Gebrauchtwagengeschäft: Branche im Auktionsmus

Schnelligkeit bestimmt das GW-Business und Inzahlungnahmen müssen flugs vom Hof. Eine Option sind digitale Versteigerungen – auch für gewerbliche Käufer.

Die Verkündung des diesjährigen Nobelpreises für Wirtschaft erfolgte per Auktionshammer. Das bedeutet nicht, dass die Königlich Schwedische Akademie der Wissenschaften den Meistbietenden prämiert hat, vielmehr wurden zwei Auktionsforscher ausgezeichnet. Auch im Gebrauchtwagenhandel sind Auktionen beliebt. Die Vertriebsdynamik und Umschlagsgeschwindigkeit scheinen verlockend: Während der deutsche Automobilhandel bis zu 114 Standtage pro Fahrzeug verzeichnet, werden Fahrzeuge innerhalb weniger Tage versteigert, heißt es beispielsweise beim Anbieter BCA Autoauktionen GmbH.

"Vor-Ort-Auktionen" an fünf Standorten

Das Auktionshaus unterteilt das Angebot in die Segmente Bronze (Fahrzeuge bis 10.000 Euro), Silver (bis 25.000 Euro), Gold (ab 25.000 Euro) und Elektrofahrzeuge. In Deutschland betreibt das Unternehmen insgesamt fünf Standorte für „Vor-Ort-Auktionen“. Zudem bieten die Neusser Online-Auktionen an.

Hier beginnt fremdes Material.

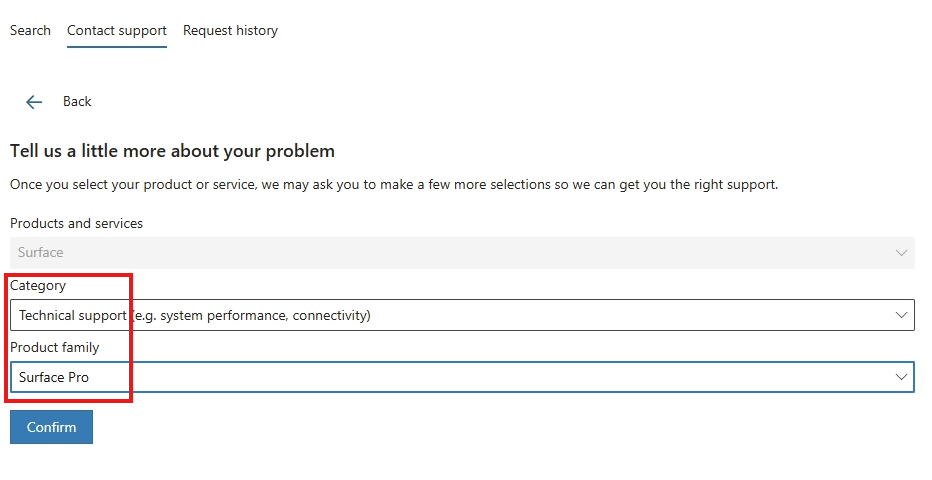Open the Search tab
The image size is (932, 480).
(x=30, y=30)
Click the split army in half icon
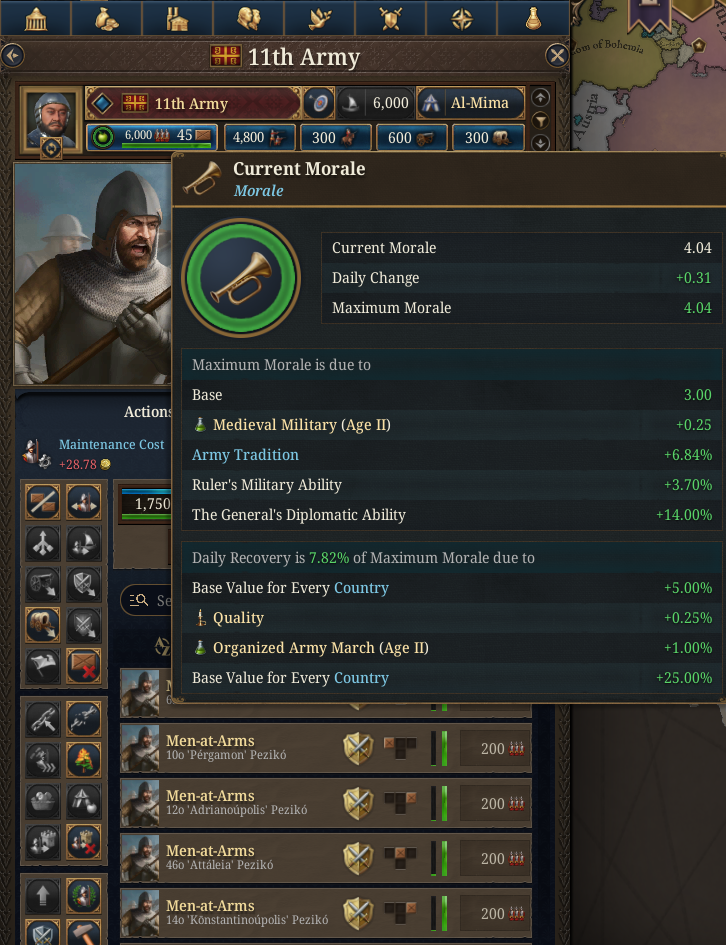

Ein weiterer Auktionsveteran sitzt in Wiesbaden. Auktion & Markt fokussierte sich 2000 auf den Automobilbereich und betreibt acht Auktionszentren. Drei Jahre später startete mit Autobid.de eine Online-Plattform. Ein Wagnis, denn "viele aus der Branche konnten sich nicht vorstellen, dass Händler mehrere Tausend Euro für Fahrzeuge ausgeben, in die sie nicht selbst ‚hineingerochen‘ haben", wie es auf der Homepage heißt. Später wurden das erfolgreiche Experiment zur sogenannten Net-Live-Auktion, einer Mischung aus Live- und Onlineveranstaltung, weiterentwickelt. Dominierten bei den Platzhirschen anfangs Präsenz-Veranstaltung, holten die Online-Ableger über die Jahre hinweg auf. Die Branche steht vor einer Transformation. Genutzt und vorangetrieben wird diese Entwicklung von Start-ups, die konsequent auf Algorithmen, Nutzerfreundlichkeit, Extra-Content und SEO setzen.

Die digitale Karte

Die Marke Manheim erlebt derzeit ein Revival in Deutschland. Die Tochtergesellschaft der US-amerikanischen Cox Automotive bot vor gut zehn Jahren kurzzeitig physische Auktionen. Das wiederaufgefrischte Angebot ist hingegen hundertprozentig digital: Mittels Smartphone und App lasse sich der Prozess der Fahrzeugerfassung „in weniger als zehn Minuten“ abwickeln – automatischer Datenimport über FIN-Scan und Foto-upload inklusive, hieß es. "Wenn ein Verkäufer in zehn Minuten ein Fahrzeug komplett einstellen kann und gute Aussichten hat, dass es auf der Plattform einen Käufer findet, dann gibt es keinen effizienteren Weg zur Vermarktung", befand Sebastian Fuchs, Geschäftsführer von Manheim Express Deutschland (oben im Bild). Auch freie Betriebe gehören zur Zielgruppe.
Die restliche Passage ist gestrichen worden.